Icarus

Le concept

L’Icarus est un concept d’aéronef motorisé volant sans ailes qui se conduit comme une moto et utilise l’effet Magnus pour voler. Il serait équipé d’un moteur Rotax 914 modifié, qui alimenterait quatre cylindres rotatifs (portance) et une hélice arrière (propulsion).

Origine de l’idée

En août dernier, j’ai commencé à échanger des courriels avec Richard Nelson, de SolarRoof, sur des idées pour améliorer le profil aérodynamique de l’Hyperjolt. Au cours de notre échange, je suis tombé sur le prototype du Rotor Aircraft, construit par Anton Flettner, et sur le concept de voiture volante Icar 101.

Ces projets semblaient proposer des pistes intéressantes pour un nouveau concept; alors j’ai contacté Jean-Pierre Ligné, designer de l’Icar101, qui m’a donné quelques conseils sur la façon de configurer l’Icarus. J’avais besoin d’un bon concepteur pour convertir cette idée en un modèle 3D, et j’ai donc fait appel aux talents de Ray Matthison, qui a également travaillé avec moi sur le concept de l’aéronef Argentic.

Fonctionnement

L’Icarus utilise un effet couramment observé dans lequel un cylindre en rotation crée une portance (voir Théorème de Kutta-Jukowski). Au lieu d’ailes, l’Icarus est équipé de quatre cylindres qui mesurent environ six pieds de longueur. Ces cylindres tourneraient à environ 4 500 tours/minute autour de leur axe et créeraient un effet de portance en combinaison avec l’hélice arrière qui pousserait l’aéronef vers l’avant.

Un moteur Rotax 914 modifié développant 150 ch pourrait faire fonction de groupe de propulsion de l’Icarus. Chaque cylindre rotatif serait alimenté par un moteur électrique de 7,5 kW; ainsi, chaque «aile» serait contrôlée individuellement par l’ordinateur de vol. Un générateur relié au moteur principal alimenterait les quatre moteurs électriques, et l’hélice arrière serait alimentée par un arbre d’entraînement.

Le concept de l’Icarus est encore à un stade préliminaire.

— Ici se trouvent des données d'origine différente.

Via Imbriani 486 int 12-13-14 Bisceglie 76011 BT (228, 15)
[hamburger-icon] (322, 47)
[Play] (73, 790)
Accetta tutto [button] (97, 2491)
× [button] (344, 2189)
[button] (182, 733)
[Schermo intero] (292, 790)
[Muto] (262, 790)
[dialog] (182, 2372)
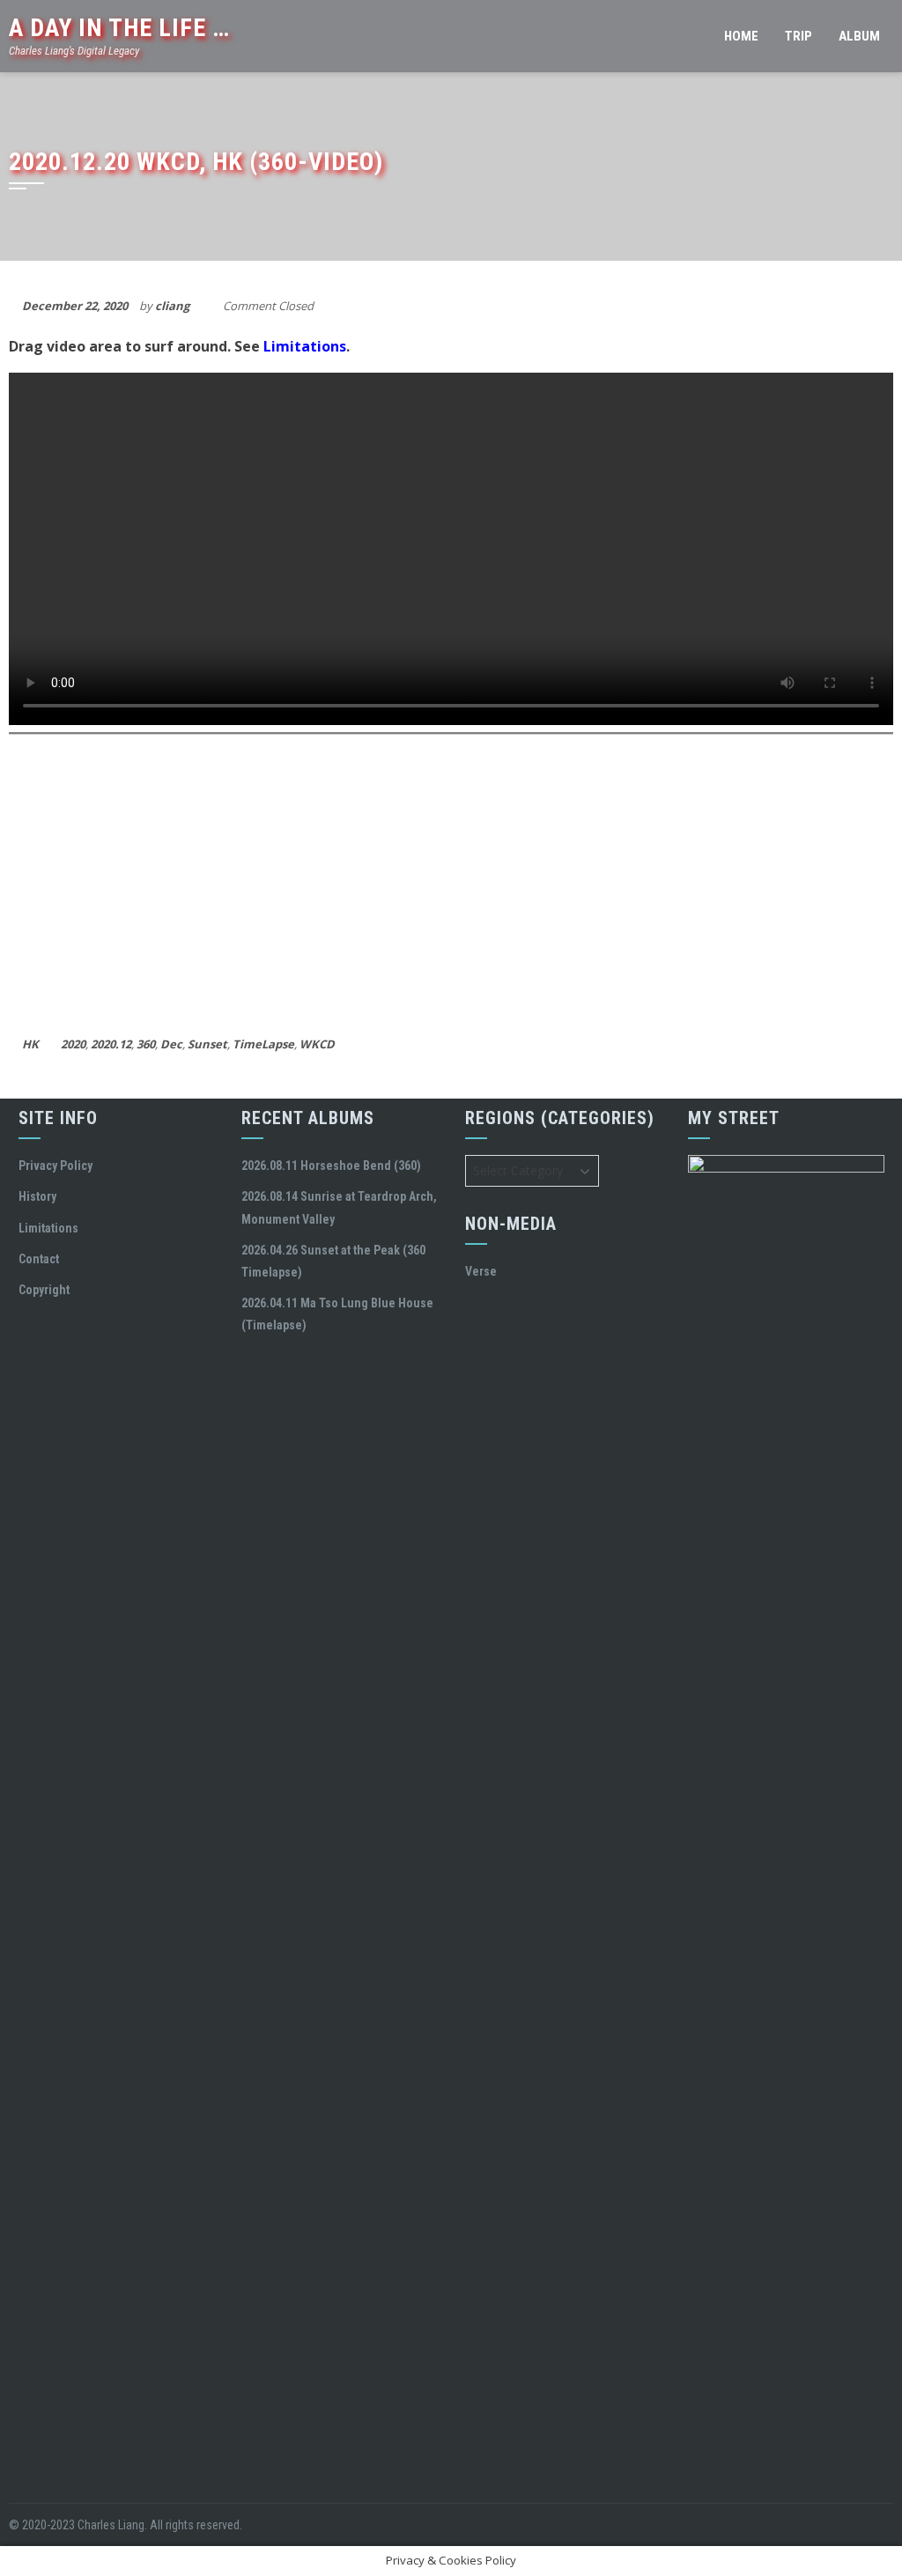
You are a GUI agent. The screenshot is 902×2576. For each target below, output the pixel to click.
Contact (38, 1259)
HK (30, 1044)
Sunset (207, 1044)
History (37, 1196)
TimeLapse (263, 1044)
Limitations (304, 346)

Le gouvernail arrière n’est pas représenté, et nous devons définir comment les ailerons et les volets interagiraient avec les cylindres en rotation. La friction de ses ailes cylindriques avec l’air doit également être étudiée, car elle change selon de nombreuses variables, comme le matériau utilisé, la vitesse de rotation, la taille du cylindre, etc.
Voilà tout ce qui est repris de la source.